TCA 67-4-2908. Tax based on the floor area of residential development.
For the exercise of the privilege of development, a county may levy a tax based on the floor area of residential development.

TCA 67-4-2903 defines "floor area" as "the total of the gross horizontal area of all floors, including basements, cellars, or attics, that is heated or air-conditioned living space."

So Cooper feels that by simply not installing an AC unit at this time should exempt him from paying the tax. This lawsuit should be heard in kindergarten court. Any five year old could see what's going on here. Maybe Cooper thinks we're not as smart as a five year old.

Suit challenges AFT assessment

Hugh G. Willett,

Tellico Village real estate agent Wes Cooper has filed suit against Loudon County and the county's board of zoning appeals to force them to comply with a county mayor's order changing the way new homes are assessed for the Adequate Facilities Tax.

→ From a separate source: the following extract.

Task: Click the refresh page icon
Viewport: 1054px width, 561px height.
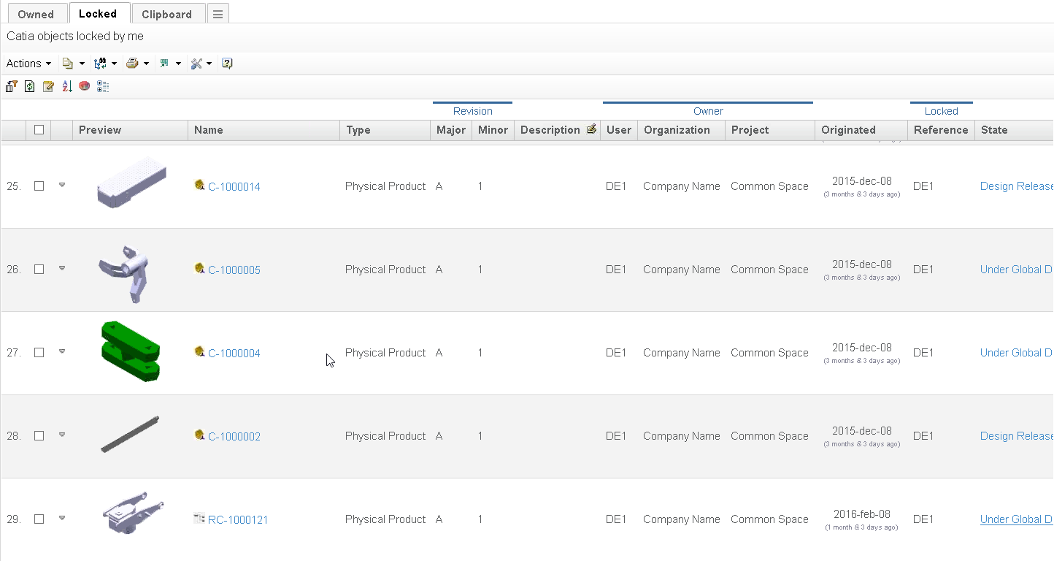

The suit, filed in Loudon County Chancery Court on July 17, alleges that Cooper was given an estimated AFT bill of $3,039 in May 2007, based on 3,039 square feet of "heated and cooled space" in his residence. The estimate was based on the home's upstairs area.

Loudon County Commission implemented the Adequate Schools Facilities Tax in 2006. The AFT levies a $1 per square foot tax on "living space" in all new residential construction.

The tax was authorized by the state legislature for use in fast-growing counties. All the money collected through the AFT must go toward capital construction for county schools.

In May, a county building inspector claimed Cooper was liable for an AFT assessment of more than $6,000. The reassessment two months ago was based on more than 6,000 square feet of heated and cooled living space after the home's basement was defined as living space.

Cooper's suit claims the downstairs of his house has unfinished concrete floors, block walls, open support walls with plumbing and no heating and air ductwork installed.

To have heat and air conditioning in the basement a separate HVAC unit would have to be installed, he said.

Cooper appealed the issue to the board of zoning appeals, which ruled on June 17 that the basement space in his Chickasaw Lane home was taxable under the AFT's definition of living space.

The board made its decision on the fact that ductwork and vents installed for HVAC hookup made it clear that Cooper intended to finish the space in the basement, said board member Martin Brown.

"He also had the interior walls studded in," said Brown. "It was clear he planned to finish the basement and was trying to circumvent the tax."

According to Loudon County Mayor Doyle Arp, Cooper threatened a lawsuit after being denied his appeal by the zoning appeals board. Arp said he asked the Knoxville law firm Kramer Rayson to provide a legal opinion on the board's interpretation of the finished space definition.

"They told us if we went to court, we would lose," Arp said.

On July 3 Kramer Rayson attorney Betsy Beck sent a letter to Cooper's attorney, Sam Doak, advising him that the county had reconsidered its definition of "living space" and decided to reassess the Cooper property excluding the disputed basement footage.

In the week that followed Arp's decision to overrule the zoning appeals board, discussions between his office, the building inspector and the county's assessor and trustee offices were unable to reach a resolution on the issue.

County assessor Chuck Jenkins said he was not sure that Arp had the authority to overrule the board of zoning appeals.

"I guess we'll find out," he added.

In a July 16 letter to Loudon County Building Commissioner Bill Cox, Arp ordered Cox's office to re-evaluate the Cooper tax assessment. Wording in the AFT law did not allow for interpretation that the presence of ductwork and vents would change the unfinished space into finished space, the letter said.

Cooper is asking the court to recognize the definition of finished space as space that is not heated or air conditioned and to order the building inspector to reassess his property. The suit also asks that Loudon County pay all attorney fees and legal expenses.

Kramer Rayson attorney Robert Bowman said that although the suit lists Loudon County as a defendant, he feels the issue is between Cooper and the zoning appeals board. Bowman said he will represent the mayor's office if necessary.